- Reading passage -
== Segment start ==

Louis VII. of France chose this Blue Flag as his heraldic emblem,
and hence its name, fleur de lys, has been subsequently borne on
the arms of France. The flower was said to have been figured on a
shield sent down from heaven to King Louis at Clovis, when
fighting against the Saracens. Fleur de Louis has become corrupted
to fleur de lys, or fleur de lis.

The Purple Flag was formerly dedicated to the Virgin Mary. A
certain knight more devout than learned could never remember
more than two words of the Latin prayer addressed to the Holy
Mother; these were Ave Maria, which the good old man repeated
day and night until he died. Then a plant of the blue Iris sprang up
over his grave, displaying on every flower in golden letters these
words, Ave Maria. When the monks opened the tomb they found
the root of the plant resting on the lips of the holy knight whose
body lay buried below.

== Segment end ==

- Provided information -

== Segment start ==

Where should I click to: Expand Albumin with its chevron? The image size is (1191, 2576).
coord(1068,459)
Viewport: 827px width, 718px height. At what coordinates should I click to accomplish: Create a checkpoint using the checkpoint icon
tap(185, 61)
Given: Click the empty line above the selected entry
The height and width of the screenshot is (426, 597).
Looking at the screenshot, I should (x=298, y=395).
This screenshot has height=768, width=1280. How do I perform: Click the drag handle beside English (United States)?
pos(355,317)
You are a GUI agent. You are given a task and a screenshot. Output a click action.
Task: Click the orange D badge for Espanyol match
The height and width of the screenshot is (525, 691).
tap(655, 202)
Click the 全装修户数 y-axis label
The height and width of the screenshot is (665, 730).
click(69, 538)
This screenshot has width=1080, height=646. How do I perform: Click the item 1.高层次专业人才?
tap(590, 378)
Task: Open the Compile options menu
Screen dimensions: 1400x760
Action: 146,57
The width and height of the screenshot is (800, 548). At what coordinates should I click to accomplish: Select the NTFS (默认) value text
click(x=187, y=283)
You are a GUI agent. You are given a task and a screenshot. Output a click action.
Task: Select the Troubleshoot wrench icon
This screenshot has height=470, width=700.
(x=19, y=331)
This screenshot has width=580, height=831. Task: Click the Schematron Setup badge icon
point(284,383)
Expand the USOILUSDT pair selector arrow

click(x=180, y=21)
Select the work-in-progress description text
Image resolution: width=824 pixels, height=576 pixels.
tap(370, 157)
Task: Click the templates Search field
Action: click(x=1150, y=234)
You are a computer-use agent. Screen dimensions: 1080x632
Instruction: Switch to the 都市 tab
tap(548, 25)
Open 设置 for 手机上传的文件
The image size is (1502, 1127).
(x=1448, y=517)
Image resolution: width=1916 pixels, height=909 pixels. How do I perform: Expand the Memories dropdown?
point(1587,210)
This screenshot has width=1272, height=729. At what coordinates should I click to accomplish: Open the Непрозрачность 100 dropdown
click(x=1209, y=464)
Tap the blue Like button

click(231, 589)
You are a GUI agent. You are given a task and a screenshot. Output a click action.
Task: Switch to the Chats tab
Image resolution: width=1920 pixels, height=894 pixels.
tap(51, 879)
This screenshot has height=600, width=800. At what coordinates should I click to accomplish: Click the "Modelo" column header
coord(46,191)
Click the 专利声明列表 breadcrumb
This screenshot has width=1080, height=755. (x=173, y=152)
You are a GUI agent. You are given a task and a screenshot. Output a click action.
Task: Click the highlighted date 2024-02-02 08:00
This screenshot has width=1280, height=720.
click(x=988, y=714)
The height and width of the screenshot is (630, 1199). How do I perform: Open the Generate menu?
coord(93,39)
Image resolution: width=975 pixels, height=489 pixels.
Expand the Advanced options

== Segment end ==

- Problems and tasks -
• A. In the iris passage, substitute "soldier" for "knight" and give the text again from "The Purple Flag" to "lay buried below.".
• B. Answer these questions from the iris passage, please:
(i) Which French king chose the Blue Flag as his heraldic emblem?
(ii) To whom was the Purple Flag formerly dedicated?
(iii) What words appeared in golden letters on every flower of the plant that grew over the grave?
• C. Extend the iris passage, picking up after its last sentence.
The material stands apart from the iris passage.

- Set of answers -
• A.
The Purple Flag was formerly dedicated to the Virgin Mary. A
certain soldier more devout than learned could never remember
more than two words of the Latin prayer addressed to the Holy
Mother; these were Ave Maria, which the good old man repeated
day and night until he died. Then a plant of the blue Iris sprang up
over his grave, displaying on every flower in golden letters these
words, Ave Maria. When the monks opened the tomb they found
the root of the plant resting on the lips of the holy soldier whose
body lay buried below.

• B.
(i) Louis VII.
(ii) The Virgin Mary.
(iii) Ave Maria.

• C.
The Yellow Flag, or Water Flag, is called in the north, Seggs. Its
flowers afford a beautiful yellow dye; and, its seeds, when roasted,
can be used instead of coffee. The juice of the root is very acrid
when sniffed up the nostrils, and causes a copious flow of water
therefrom, thus giving marked relief for obstinate congestive
headache of a dull, passive sort. The root is very astringent, and will
check diarrhoea by its infusion; also it is of service for making ink.
In the [201] south of England the plant is named Levers. It
contains much tannin.

The Stinking Flag, or Gladdon, or Roast Beef, because having
the odour of this viand, is another British species of Flag, abundant
in southern England, where it grows in woods and, shady places. Its
leaves, when bruised, emit a strong smell like that of carrion, which
is very loathsome. The plant bears the appellations, Iris
foetidissima, Spatual foetida, and Spurgewort, having long,
narrow leaves, which stink when rubbed. Country folk in Somersetshire
purge themselves to good purpose with a decoction made from
the root. The term glad, or smooth, refers to the surface
of the leaves, or to their sword-like shape, from gladiolus
(a small sword), and the plant bears flowers of a dull, livid purple,
smaller than those of the other flags.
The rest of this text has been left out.